DDC also shines in multi-tenancy and heterogeneous compatibility. Its hardware-software co-design enables 16K-level tenant isolation—finer-grained and larger-scale than traditional ACL/VxLAN solutions, with zero bandwidth overhead. For heterogeneous environments, DDC seamlessly connects GPUs and NICs from different vendors, solving compatibility headaches.

On the Operation and maintenance hand, DDC simplifies management dramatically. Native cell-level scheduling eliminates manual tuning, ensuring true plug-and-play functionality. One-click auto-deployment and end-to-end visualization give operators full network transparency.
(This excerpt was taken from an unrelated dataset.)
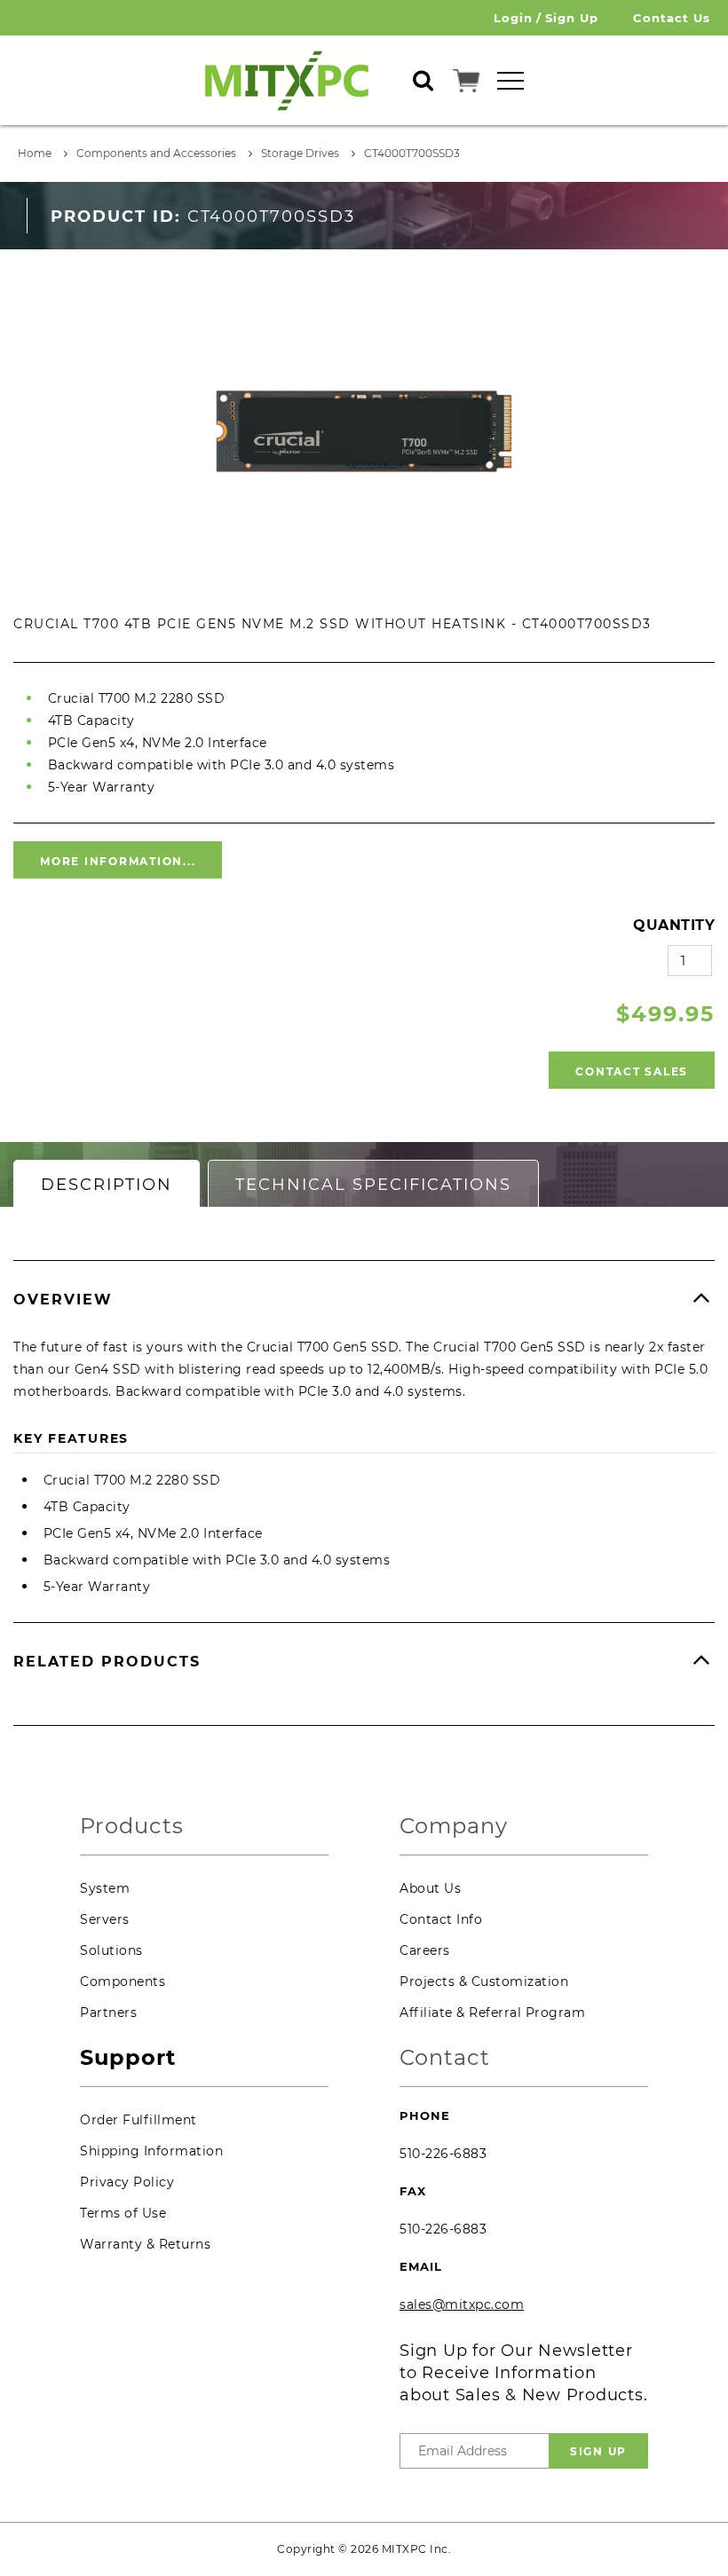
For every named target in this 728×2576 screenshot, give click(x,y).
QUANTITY (674, 925)
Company (454, 1827)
Chip-level fault detection enables instant failover, ensuring uninterrupted AI training cycles.

Conclusion

The mature application of DDC technology marks the transition of AI computing networks from "constrained" to "liberated." Traditional network architectures, with their centralized design and hash polarization, once severely hindered the training efficiency of large AI models. However, DDC has completely redefined data transmission through cell spraying and hardware decoupling. As large models evolve toward even greater scale, DDC—with its exceptional performance and flexible scalability—has become a critical cornerstone supporting the advancement of AI computing technology.